In November 2011, the Cabinet filed a petition to terminate the parental rights of Mother and Father. During the course of the termination proceedings, Mother and Father were each represented by appointed counsel. Prior to the final hearing, Father moved to dismiss the termination petition on due process grounds. Father alleged that he had not been represented by counsel during the underlying dependency case, as required by R.V. v. Commonwealth, 242 S.W.3d 669 (Ky. App. 2007). The court denied Father's motion and set the case for a final termination hearing.
Father testified on his own behalf at the termination hearing. Father stated that he had never had any contact with Child, and he acknowledged that his earliest potential parole date was September 2013. The circuit court concluded that it was in Child's best interest to terminate the parental rights of Father and Mother. Father now appeals, alleging he was deprived of due process because he was not represented by counsel during the underlying dependency proceedings.
Pursuant to KRS 620.100, an indigent custodial parent is entitled to appointed counsel in dependency proceedings. Id. at 672. In R.V., supra, our Court explained:
[T]he parental rights of a child may not be terminated unless that parent has been represented by counsel at every critical stage of the proceedings. This includes all critical stages of an underlying dependency proceeding in district court, unless it can be shown that such proceeding had no effect on the subsequent circuit court termination case.Id. at 673. Father opines that, because he was not represented in the underlying dependency case, the trial court erred by terminating his parental rights. We disagree.

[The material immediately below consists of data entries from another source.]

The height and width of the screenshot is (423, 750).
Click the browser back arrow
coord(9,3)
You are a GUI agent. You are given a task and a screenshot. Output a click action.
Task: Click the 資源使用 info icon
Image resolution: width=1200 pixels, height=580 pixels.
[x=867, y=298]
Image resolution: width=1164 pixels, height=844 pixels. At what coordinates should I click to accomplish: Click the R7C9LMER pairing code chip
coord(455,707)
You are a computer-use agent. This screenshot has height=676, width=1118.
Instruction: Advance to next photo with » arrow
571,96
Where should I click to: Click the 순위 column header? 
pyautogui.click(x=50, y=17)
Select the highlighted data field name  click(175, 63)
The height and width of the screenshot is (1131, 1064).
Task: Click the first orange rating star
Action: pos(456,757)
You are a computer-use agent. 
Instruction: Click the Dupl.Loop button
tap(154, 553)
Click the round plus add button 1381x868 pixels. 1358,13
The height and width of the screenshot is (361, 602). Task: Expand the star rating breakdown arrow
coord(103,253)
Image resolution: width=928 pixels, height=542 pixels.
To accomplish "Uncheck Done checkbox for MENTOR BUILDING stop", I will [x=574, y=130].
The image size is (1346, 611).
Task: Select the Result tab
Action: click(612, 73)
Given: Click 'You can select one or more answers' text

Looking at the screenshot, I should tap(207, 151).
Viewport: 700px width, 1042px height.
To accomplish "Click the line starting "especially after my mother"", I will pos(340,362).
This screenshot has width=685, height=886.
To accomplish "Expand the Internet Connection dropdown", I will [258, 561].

In R.V., the custodial parents were represented by appointed counsel during the dependency proceedings; however, the court discharged the attorneys once the disposition order was rendered. Id. at 670. As a result of the discharge, the parents appeared without counsel at the subsequent permanency hearing where the goal was changed from reunification to adoption. Id. By depriving the parents of representation at the permanency hearing, the court denied the parents due process. Id. at 672.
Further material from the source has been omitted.